Ondish decided not to remain on the commission in another role. “I have plenty to do as mayor, and the appropriate people know they can call on me if I can be of service,” he said. He will continue to serve as chairman until the state senate votes to approve Felter’s appointment.
“It has been a great five-and-a-half year run, and I am very happy to have been given the honor to serve,” he said. “I will always be willing to help to continue in the care of Lake Hopatcong.”
Ondish said he hoped to have strengthened the commission during his tenure. “I only wish I could have spent more time enhancing the lake rather than seeking funding,” he said, adding that he hoped a permanent source of funding would come soon. He said he was encouraged by the recent funding that will allow the commission to bring in staff to conduct the weed harvest this summer. “I am very proud to have been able to lead the truly dedicated staff of the commission,” he said. “They are good souls who are dedicated to this lake and the care of it.”
As for his replacement, Ondish had nothing but positive things to say about Felter. “[He] will do a great job leading the group, and I will certainly be here to assist him,” he said. Ondish added that he has worked to build relationships with local and state officials, and will help Felter continue to bridge those in the “best way to continue to help our lake.”

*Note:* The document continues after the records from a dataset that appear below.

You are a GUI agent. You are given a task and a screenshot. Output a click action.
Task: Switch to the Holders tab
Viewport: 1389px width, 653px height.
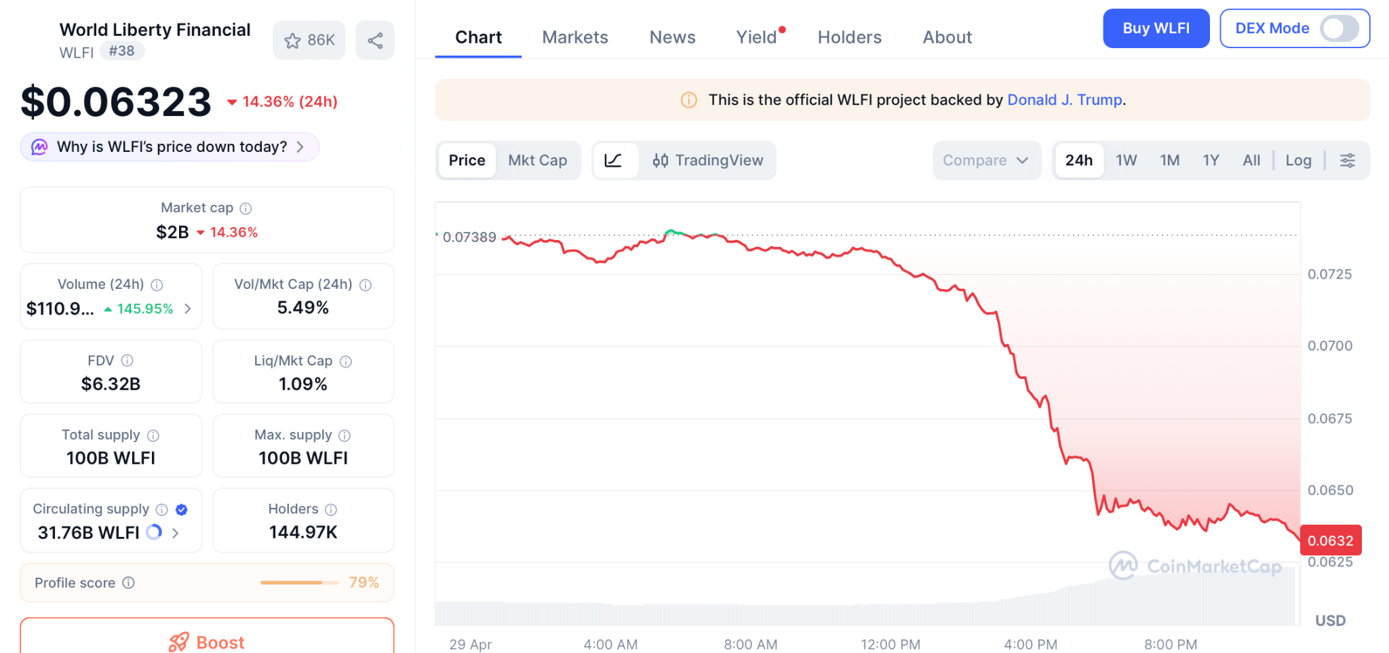pos(849,37)

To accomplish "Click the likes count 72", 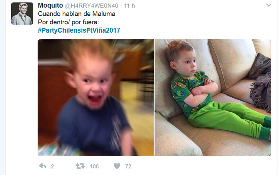I will pyautogui.click(x=128, y=166).
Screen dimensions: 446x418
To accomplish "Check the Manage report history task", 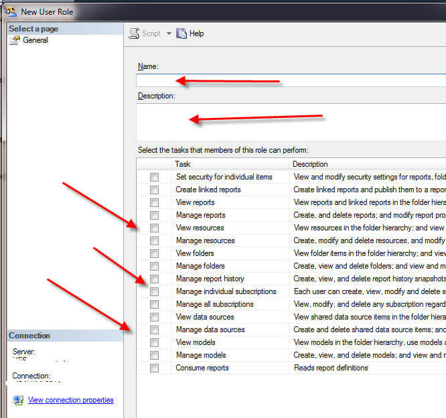I will pos(155,279).

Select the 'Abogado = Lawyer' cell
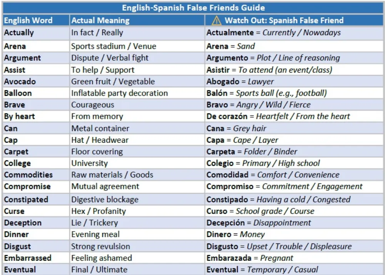[294, 82]
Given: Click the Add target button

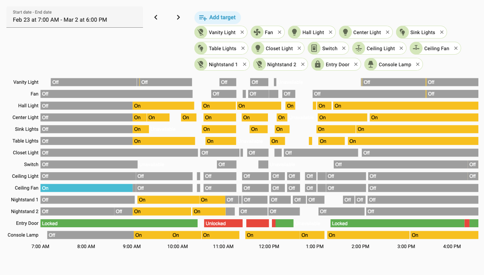Looking at the screenshot, I should [218, 18].
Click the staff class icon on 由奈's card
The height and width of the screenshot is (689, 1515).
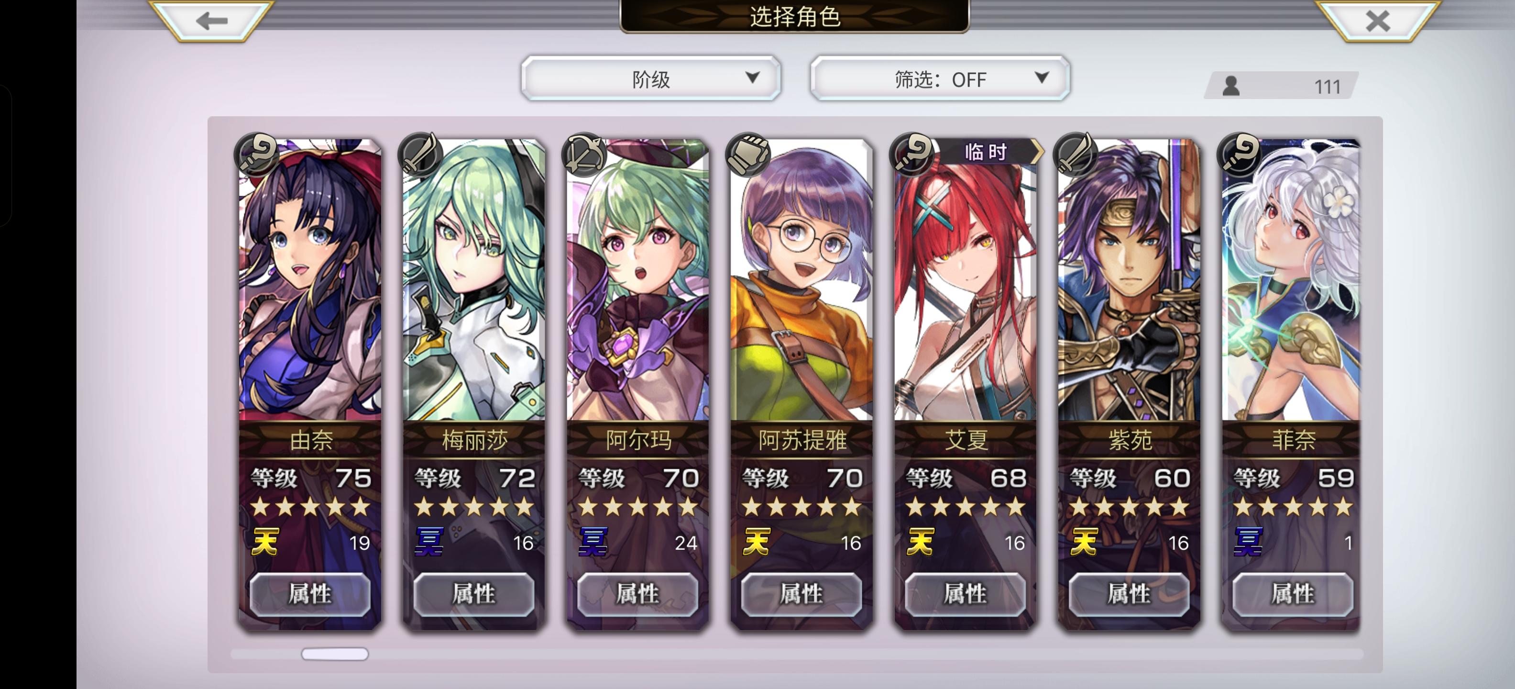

Recent years in particular have brought some turbulence to commission meetings, as the group faced diminishing state funding and discussed the possibility of lake user fees. Last year, water-level mismanagement by the state—coupled with a dry winter—left the lake far below normal levels at the start of the summer season. These and other issues have put the commissioners in particularly polarizing situations. “Although my fellow commissioners and the public may not have always agreed with me, my motive was always for the betterment of our lake and for all those who depend on it,” he said, ending with a positive outlook: “I look forward to seeing great things happen for the Lake Hopatcong Commission and the continuation of all the good things that have been accomplished since [its] inception.”
In a town hall meeting in Roxbury on Thursday, Gov. Chris Christie praised Felter, and commissioners indicated that they felt confident that he would be appointed within the next few weeks.